TASK ITEM. Repeat the data that follows exactly, starting at the line with "Given: Toggle the Move proportional option" and ending at the line with "Given: Click China flag next to Zhao Xintong", and leave out every picture.

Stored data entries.

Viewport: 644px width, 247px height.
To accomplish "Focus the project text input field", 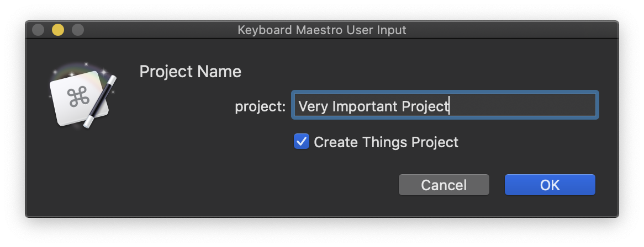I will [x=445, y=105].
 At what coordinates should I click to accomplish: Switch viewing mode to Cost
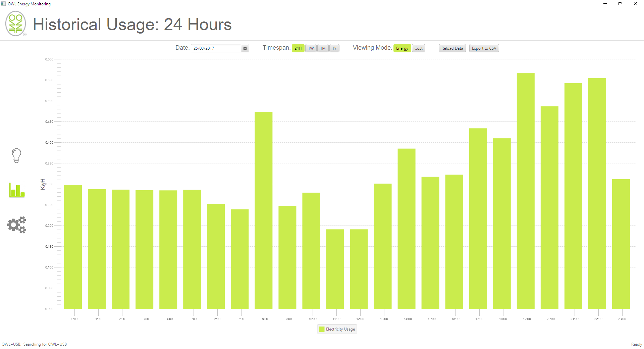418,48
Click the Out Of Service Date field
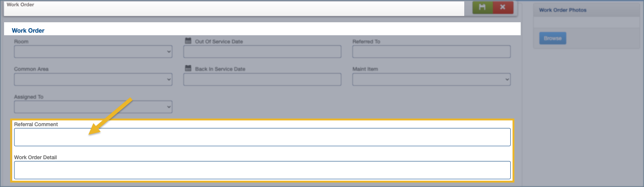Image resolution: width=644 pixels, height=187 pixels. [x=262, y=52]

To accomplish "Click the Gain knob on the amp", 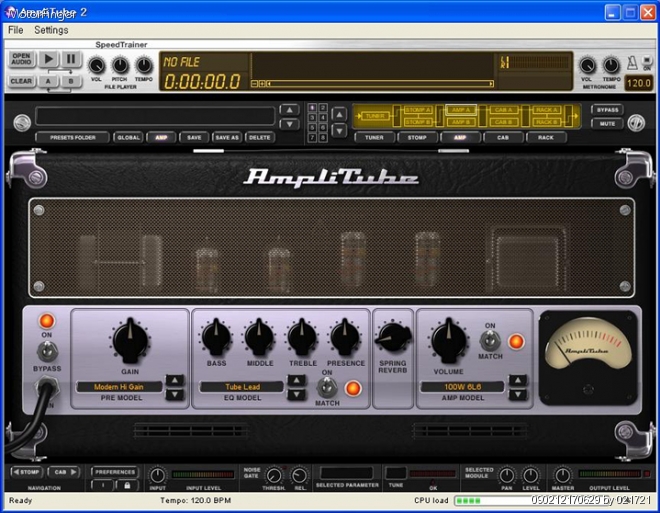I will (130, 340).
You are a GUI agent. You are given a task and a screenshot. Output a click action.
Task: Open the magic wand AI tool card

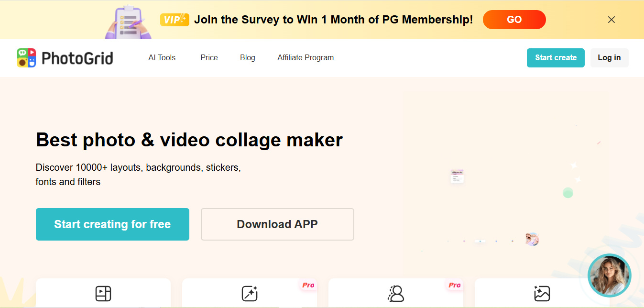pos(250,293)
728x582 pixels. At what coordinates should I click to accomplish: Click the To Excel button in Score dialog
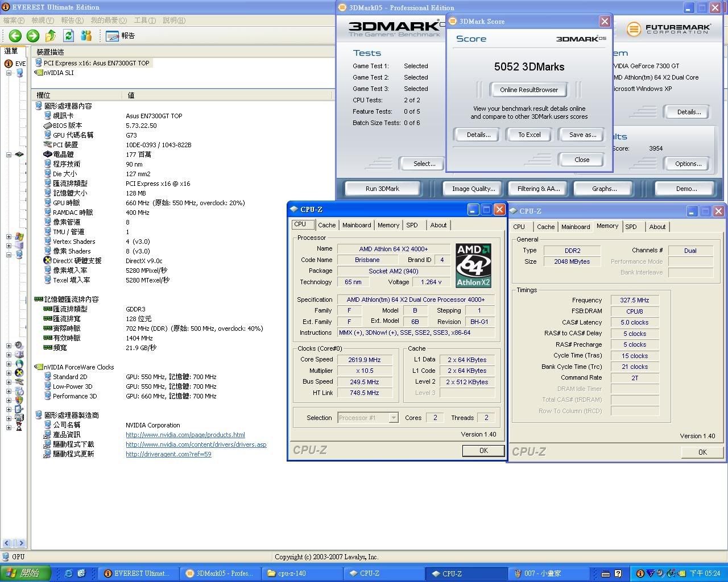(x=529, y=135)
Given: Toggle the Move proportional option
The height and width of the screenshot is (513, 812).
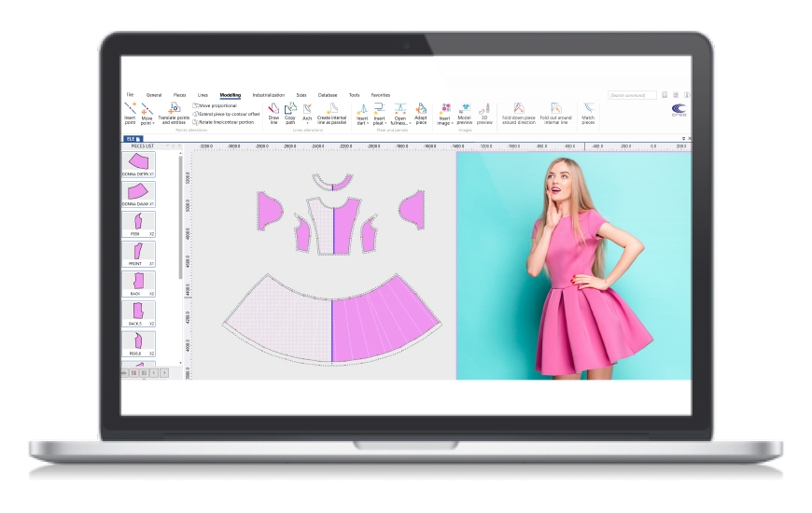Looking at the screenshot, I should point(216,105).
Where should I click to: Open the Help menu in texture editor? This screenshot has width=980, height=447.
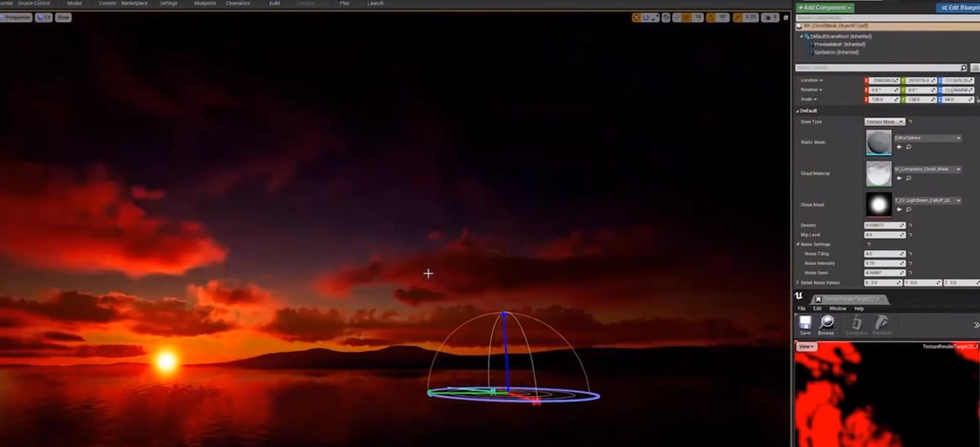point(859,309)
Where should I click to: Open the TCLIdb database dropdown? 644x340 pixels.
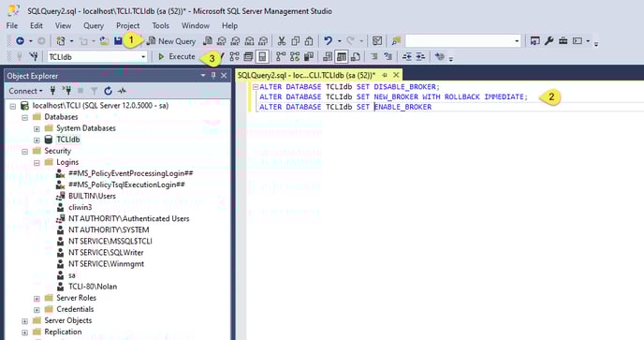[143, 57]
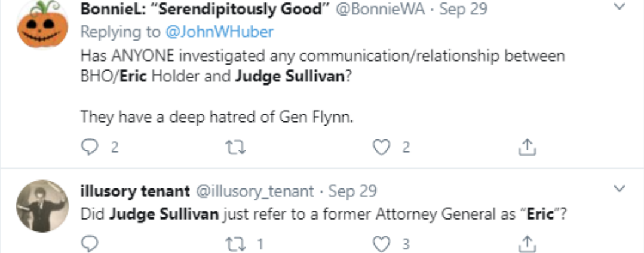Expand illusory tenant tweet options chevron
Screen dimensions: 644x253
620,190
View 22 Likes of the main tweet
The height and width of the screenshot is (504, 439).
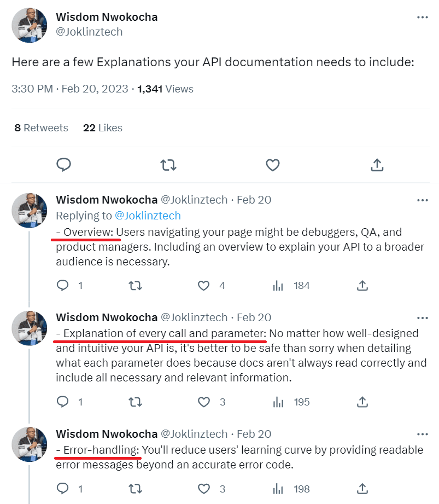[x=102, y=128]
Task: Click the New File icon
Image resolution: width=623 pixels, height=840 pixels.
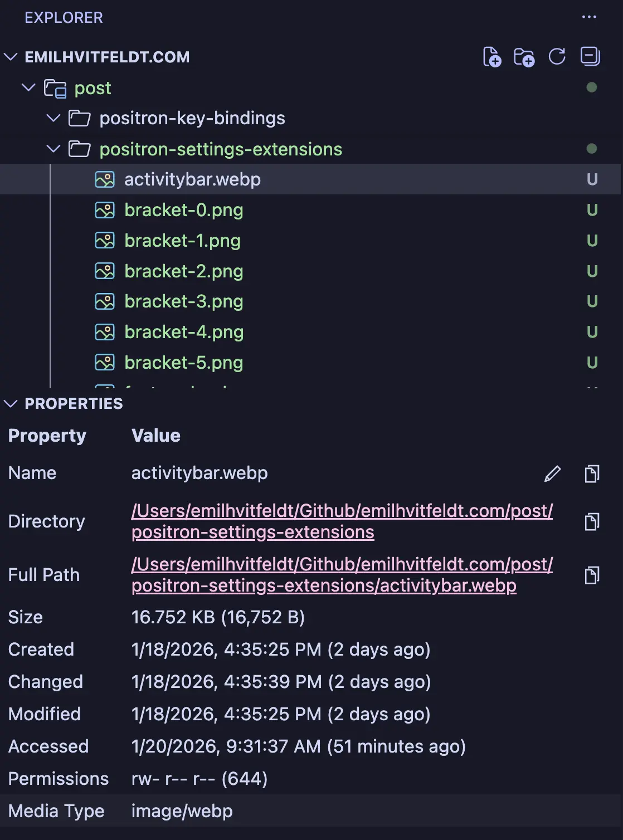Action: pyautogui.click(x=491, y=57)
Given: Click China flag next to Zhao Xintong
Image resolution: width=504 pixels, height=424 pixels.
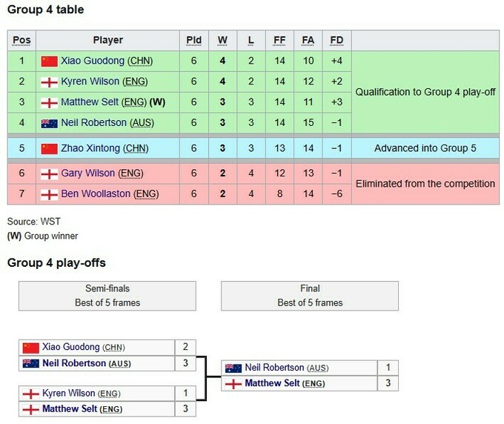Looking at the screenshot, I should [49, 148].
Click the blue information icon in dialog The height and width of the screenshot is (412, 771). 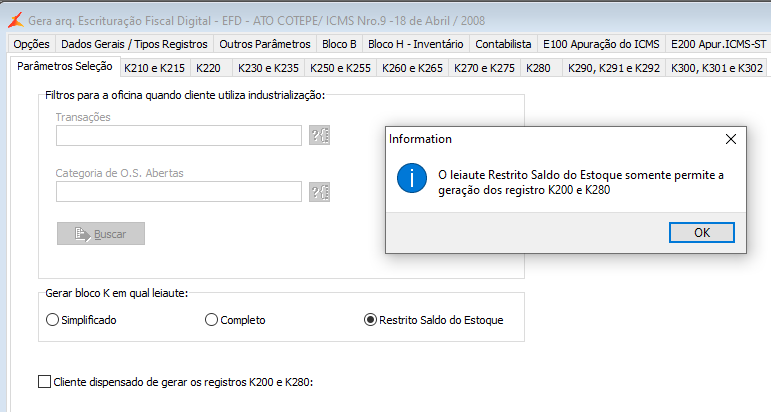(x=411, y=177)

SOLUTION TO THE EXERCISE.
Given: Toggle the Move proportional option
The height and width of the screenshot is (513, 812).
Looking at the screenshot, I should point(216,105).
Where should I click to: Open the Help menu in texture editor? This screenshot has width=980, height=447.
point(859,309)
Where should I click to: Open the TCLIdb database dropdown? 644x340 pixels.
[143, 57]
Expand illusory tenant tweet options chevron
Screen dimensions: 644x253
620,190
View 22 Likes of the main tweet
The height and width of the screenshot is (504, 439).
[x=102, y=128]
Task: Click the New File icon
Image resolution: width=623 pixels, height=840 pixels.
Action: pyautogui.click(x=491, y=57)
Given: Click China flag next to Zhao Xintong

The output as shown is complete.